Avis | Il n’y a pas que Poutine. La Russie a aussi besoin de la Chine.

Avant la guerre, les échanges commerciaux de la Russie avec l’Union européenne représentaient le double de ceux avec la Chine ; maintenant c’est moins de la moitié. Le yuan chinois, et non le dollar ou l’euro, est désormais la principale monnaie utilisée dans les échanges commerciaux entre les deux pays, ce qui en fait la monnaie la plus échangée à la bourse de Moscou et l’instrument d’épargne incontournable.

Cette dépendance économique s’infiltre dans la vie quotidienne. Les produits chinois sont omniprésents et plus de la moitié du million de voitures vendues en Russie l’année dernière ont été fabriquées en Chine. Il est révélateur de constater que les six plus grandes marques automobiles étrangères en Russie sont désormais toutes chinoises, grâce à l’exode des entreprises occidentales autrefois dominantes. C’est une histoire similaire sur le marché des smartphones, où les chinois Xiaomi et Tecno ont éclipsé Apple et Samsung, ainsi que pour les appareils électroménagers et de nombreux autres articles du quotidien.
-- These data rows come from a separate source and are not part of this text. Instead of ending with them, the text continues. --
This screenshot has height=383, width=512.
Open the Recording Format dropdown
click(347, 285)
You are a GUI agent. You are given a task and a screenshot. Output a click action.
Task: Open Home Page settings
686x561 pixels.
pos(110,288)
Ces changements sont tectoniques. Même à l’époque tsariste, la Russie expédiait ses marchandises vers l’Europe et dépendait des importations de produits manufacturés en provenance de l’Occident. Les oligarques russes, mis sur liste noire par la plupart des pays occidentaux, ont dû s’adapter à la nouvelle réalité. Le mois dernier, l’homme d’affaires Vladimir Potanine, dont la fortune est estimée à 23,7 milliards de dollars, a annoncé que son empire du cuivre et du nickel se réorienterait vers la Chine, notamment en y déplaçant ses installations de production. “Si nous sommes davantage intégrés à l’économie chinoise”, a-t-il déclaré, “nous serons plus protégés”.

De l’économie découle l’éducation. Les membres de l’élite russe se démènent pour trouver des tuteurs de mandarin pour leurs enfants, et certains de mes contacts russes envisagent d’envoyer leurs enfants dans des universités de Hong Kong ou de Chine continentale, maintenant que les universités occidentales sont beaucoup plus difficiles d’accès. Cette évolution est plus qu’anecdotique. L’année dernière, alors que la Chine s’ouvrait après la pandémie, 12 000 étudiants russes sont allés y étudier, soit près de quatre fois plus qu’aux États-Unis.
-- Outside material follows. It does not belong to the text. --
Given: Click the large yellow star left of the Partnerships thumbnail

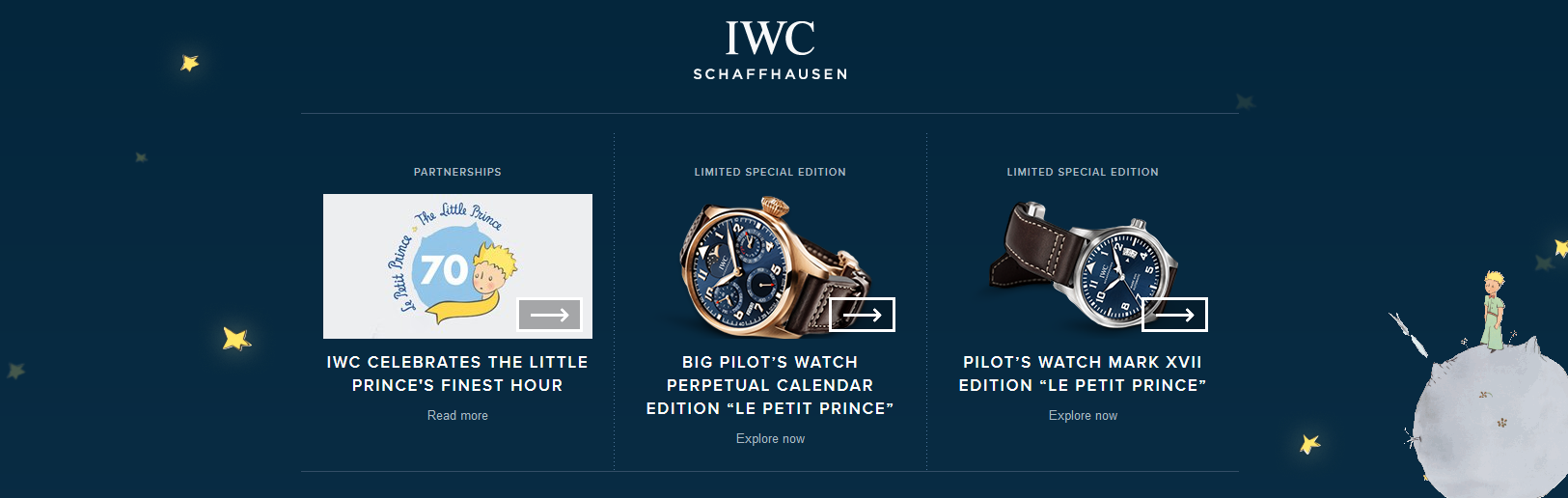Looking at the screenshot, I should [236, 338].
Cette réorientation de l’Ouest vers l’Est est également visible au sein de la classe moyenne, notamment dans les voyages. Il y a par exemple désormais cinq vols par jour reliant Moscou à Pékin en moins de huit heures, avec un billet aller-retour coûtant environ 500 dollars. En revanche, se rendre à Berlin – l’une des nombreuses destinations de week-end européennes fréquentes pour les Russes de la classe moyenne avant la guerre – peut désormais prendre une journée entière et coûter jusqu’à deux fois plus.